It was a terrible scenario that was being repeated all over Europe. Here’s a photo of Jews boarding a train, carrying all their worldly possessions, without an inkling of the fate that was in store for them.
Then one day in May 1943, the dreaded order finally came: all Jews in Nijverdal had to be ready to leave the following Saturday morning.
Only eleven Jewish families lived in Nijverdal. One couple, David Samuel and his wife Betje Pagrach, owned a clothing store and had two little girls.
They were initially taken in by the minister of the church the Scheffers attended, in the street where they lived. At some point they could no longer remain there, and the minister asked the Scheffers for help.

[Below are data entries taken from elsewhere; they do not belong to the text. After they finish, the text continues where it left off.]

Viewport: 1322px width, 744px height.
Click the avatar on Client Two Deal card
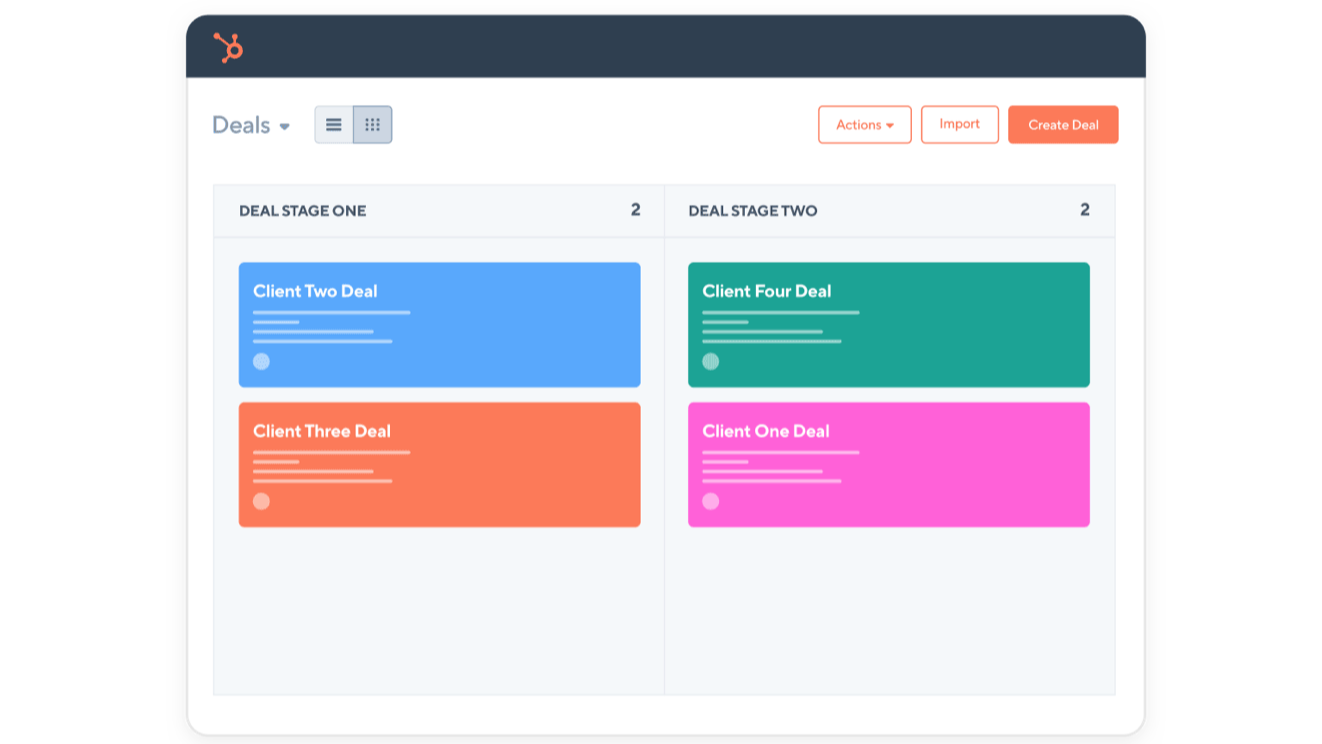click(x=262, y=362)
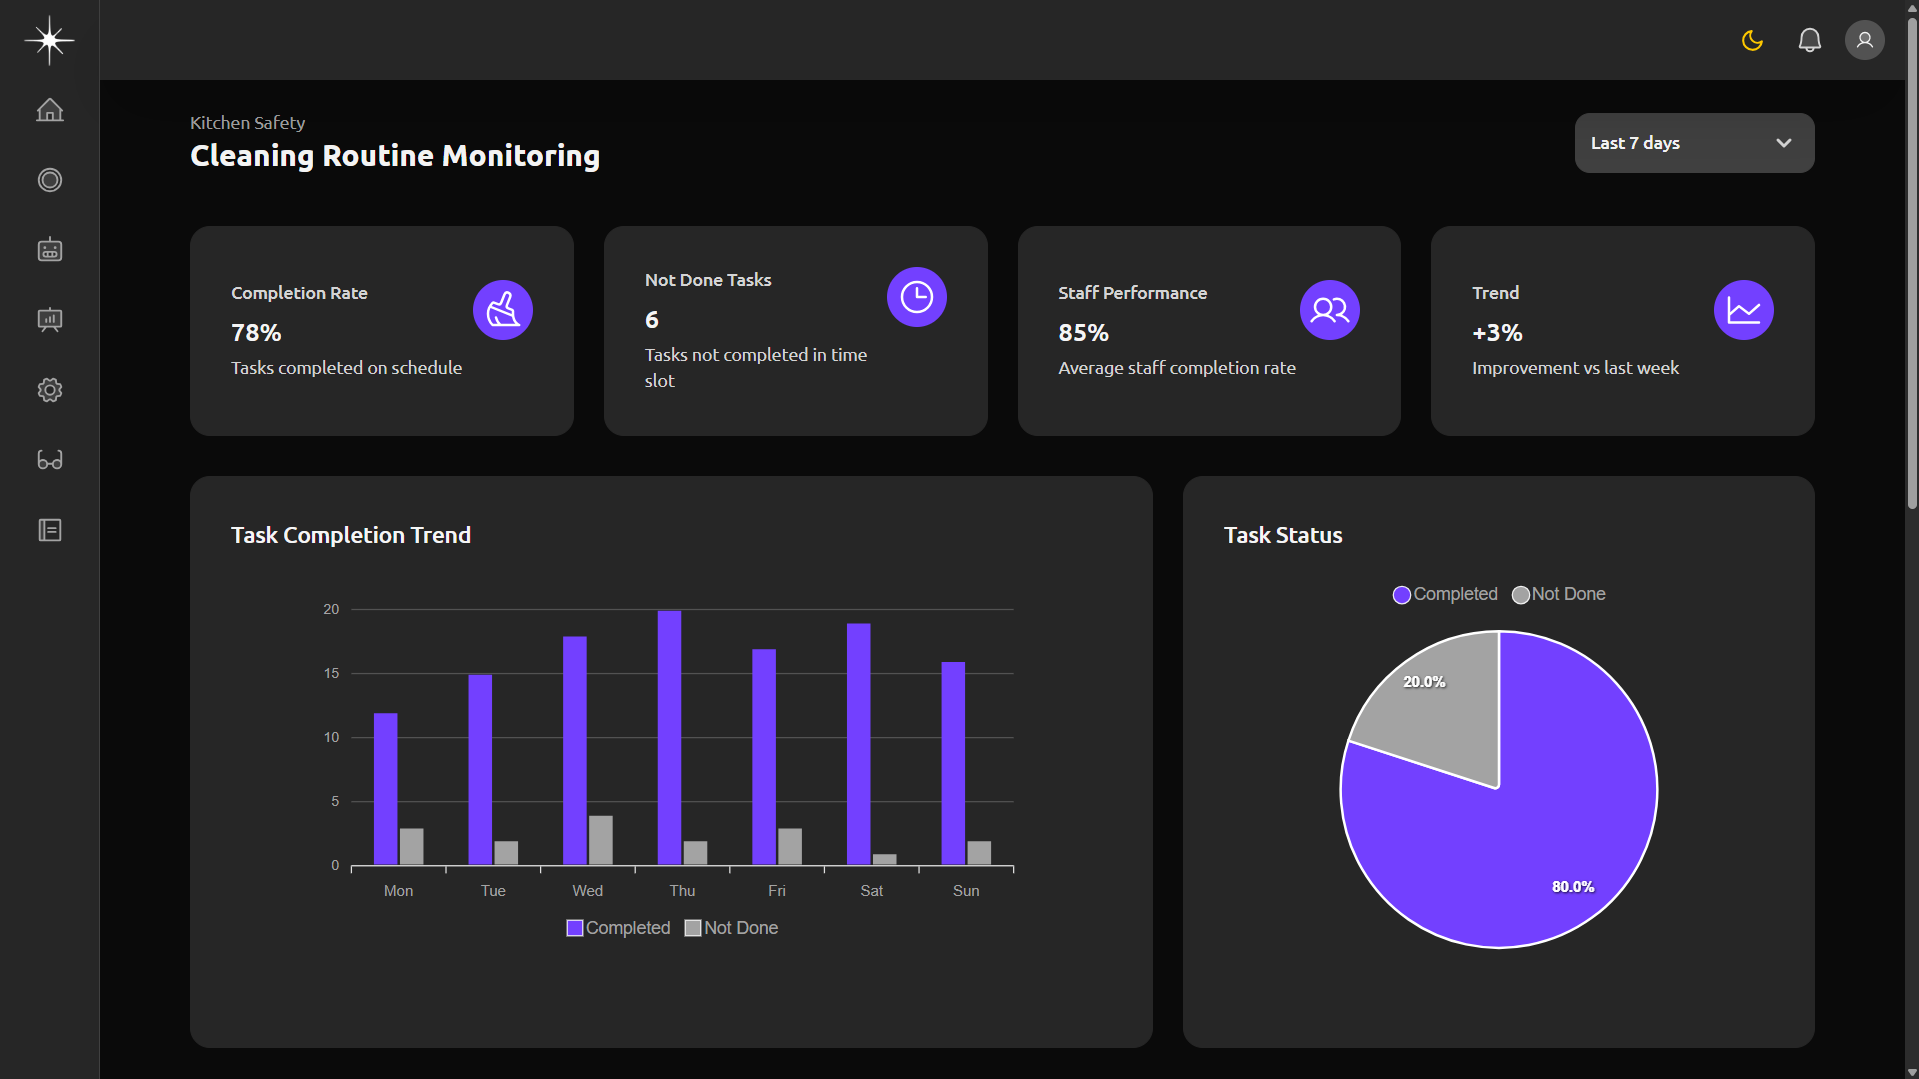This screenshot has height=1079, width=1919.
Task: Click the glasses icon in the sidebar
Action: point(49,460)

They were supposed to keep the Jewish couple for only a few days, until the coast was clear again. However, Mrs. Samuel collapsed and could not face another move, so the Scheffers allowed them to stay.
Although the Scheffers knew what this would mean if they were caught — death for themselves and their children — they didn’t hesitate.
What motivated Cornelus and Hendrikje Scheffer to risk their children’s lives?
Casey said his parents, who were members of the Dutch Reformed Church, had a strong Christian belief in helping the persecuted Jewish people.
“My mother said the Jews are the chosen people of God, and if they are blessed and kept safe, then so God will keep us safe also.”
Two other Dutch families volunteered to assist. They each took one of the little Samuel girls, while the Scheffers agreed to hide the parents.
The other ten Jewish families in Nijverdal were loaded onto the train and never seen again.
This is an old photograph of the train station in Nijverdal where the Jews left their home for the last time.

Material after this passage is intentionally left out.